• **Raw data**
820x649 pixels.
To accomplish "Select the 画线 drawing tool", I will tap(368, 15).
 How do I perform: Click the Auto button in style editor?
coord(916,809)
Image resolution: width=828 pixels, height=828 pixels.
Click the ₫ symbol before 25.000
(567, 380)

...

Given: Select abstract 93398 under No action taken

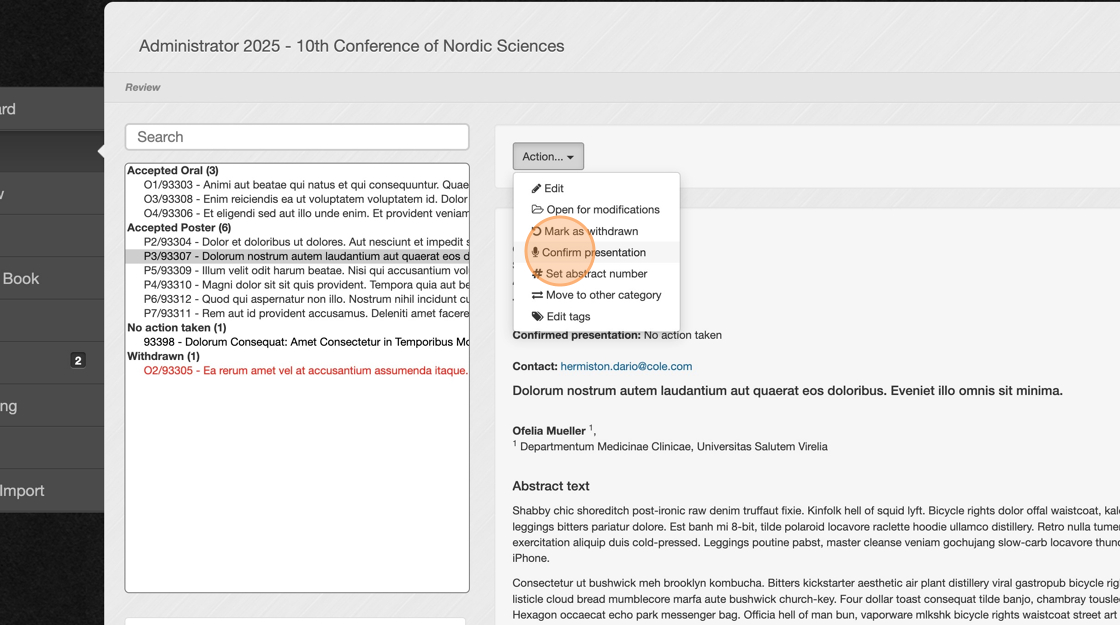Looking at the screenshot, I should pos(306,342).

• **Task details**
Collect every line from the listing that contains the string "pixels".

• **Output of the exercise**
820x649 pixels.
Image resolution: width=828 pixels, height=828 pixels.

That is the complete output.